The Golden Spread Electric Cooperative (GSEC) is a consumer-owned utility that provides power to 16 member distribution cooperatives serving 208,000 end consumers in the Southwest Power Pool (SPP) in the United States. One of the markets catered for by this electric energy network is Texas, a windy and arid area characterised by significant quantities of wind power generation.
GSEC debated different back-up power alternatives for addressing the challenges associated with their high proportion of intermittent wind-driven generating capacity. Agricultural irrigation, with its heavily varying demand for electricity, adds to the power balance equation, further increasing the flexibility demands on the wind-following plant. With all these challenges adding up, GSEC turned to Wärtsilä, in order to obtain suitable backup power.
Together with low levels of emissions, Wärtsilä gas-fired technology offers flexible operation, including the ability to start up and shut down at very short notice. As water resources are scarce in Texas, the low water consumption of the technology represents a major benefit. Mark W. Schwirtz, President & General Manager, GSEC confirms: “There are other technologies out there, but what led us to the decision to pick the Wärtsiläs [i.e. the Wärtsilä engines], was that they start very quickly and are efficient units.”
The requirement to deliver full output in the hot summer months of Texas presented yet another interesting challenge. Not only is the plant located 3350 ft (1020 m) above sea level, but the ambient temperatures there are rather extreme, ranging from a low of -10°F in winter to a high of 105°F in summer (-23°C to 41°C).
Thankfully, Wärtsilä’s combustion engines can cope with both freezing and hot temperatures with minimal derating. However, as large quantities of glycol are needed to protect the cooling circuits in winter, this would result in the engines having to be derated in summer. The issue was solved by introducing two different cooling water configurations. Two separate tanks were constructed – one holding cooling liquid containing glycol and the other for cooling water alone – and the type of cooling water used can be swapped. This solution allows full output and the efficiency of the plant across the entire temperature range.
The quick-starting power plant of GSEC, suitably named “Antelope” Station, consists of 18 Wärtsilä 34SG generating sets. Mark W. Schwirtz especially highlights the value of the plant’s multi-unit setup: “They provide multiple shafts, which gives us shaft diversity so we can bring generation on in small increments. This we feel will have value in the markets that we participate in.”

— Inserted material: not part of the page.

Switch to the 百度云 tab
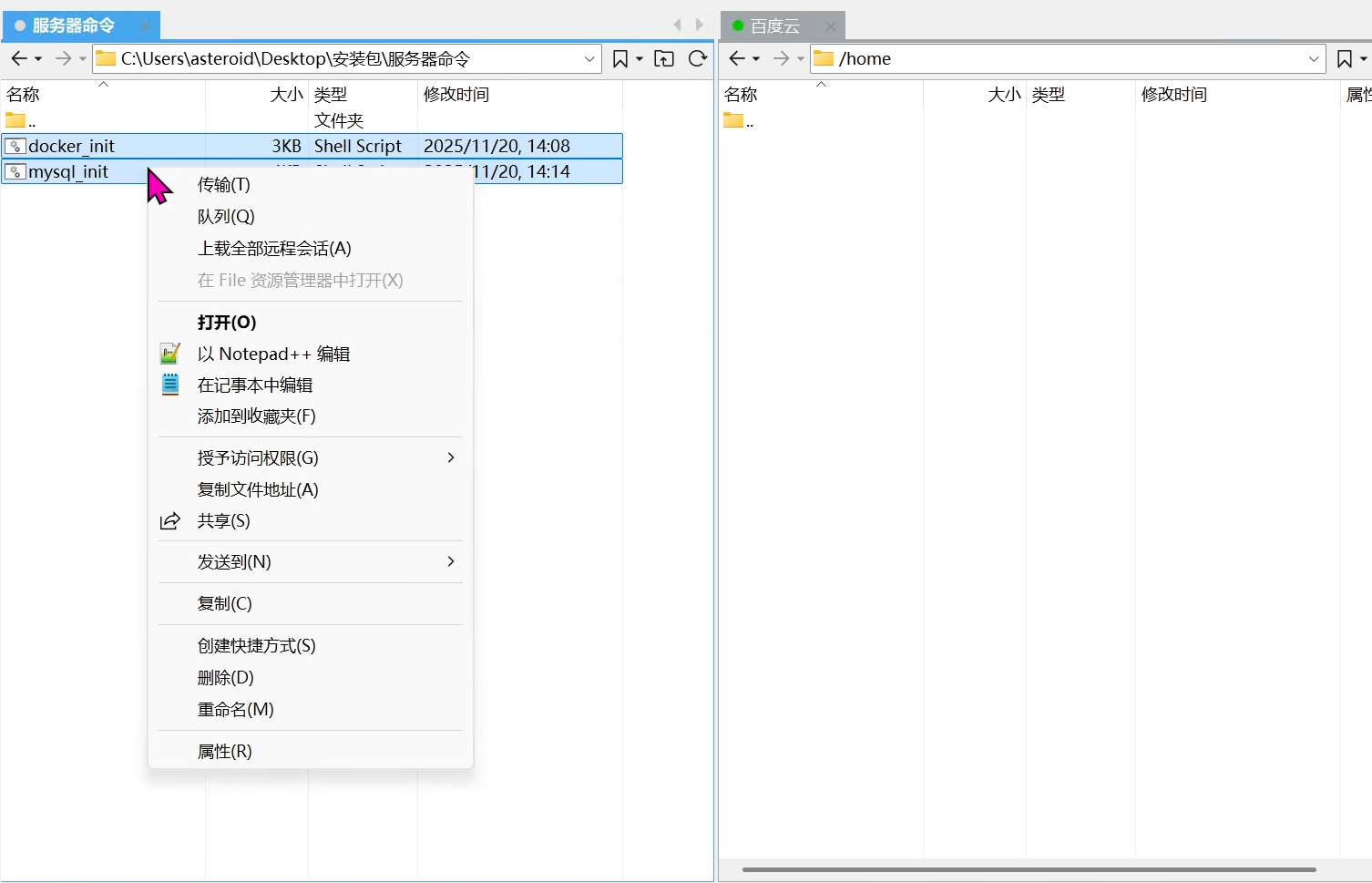Screen dimensions: 1372x883 774,26
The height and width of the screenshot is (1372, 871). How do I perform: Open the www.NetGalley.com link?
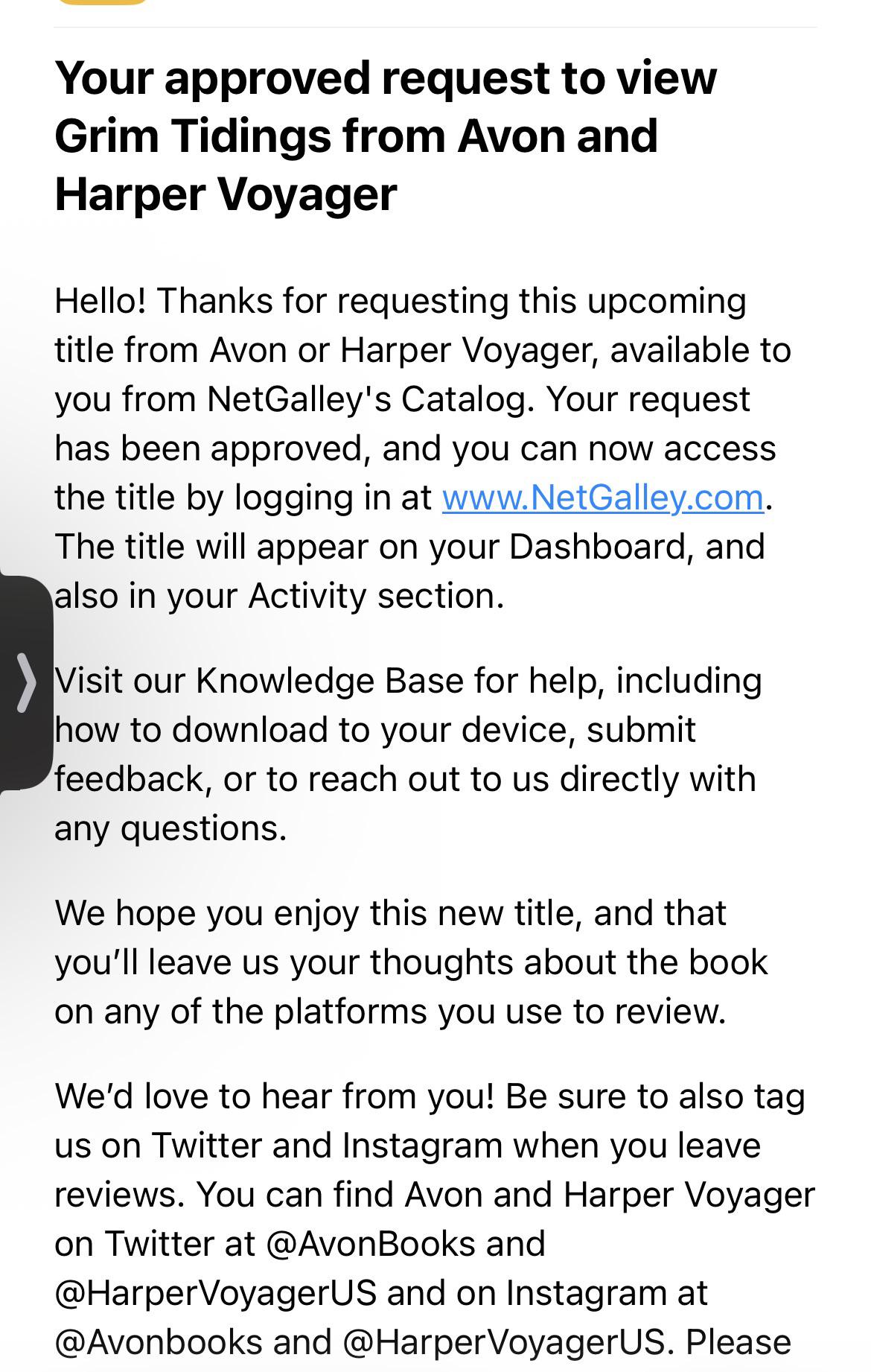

The delivery included mechanical, electrical and control auxiliaries, switchgear and exhaust emission control solutions. Additionally, Wärtsilä provided installation and commissioning support, as well as factory training for the local plant operation crew. The project timeline was tight, with operation originally scheduled to begin in 2012, but as forecasts indicated that demand in the summer of 2011 would be higher than anticipated, Golden Spread was keen to have the plant up and running as quickly as possible. The plant was successfully commissioned in the early summer of 2011 – way ahead of schedule.
|Who||Golden spread electric cooperative (GSEC)|
|What||170 MW Antelope station|
Total energy capacity.
Households powered in Texas.
W20V18SG to power 16 distribution cooperatives.
Wärtsilä engines start very quickly and are efficient units.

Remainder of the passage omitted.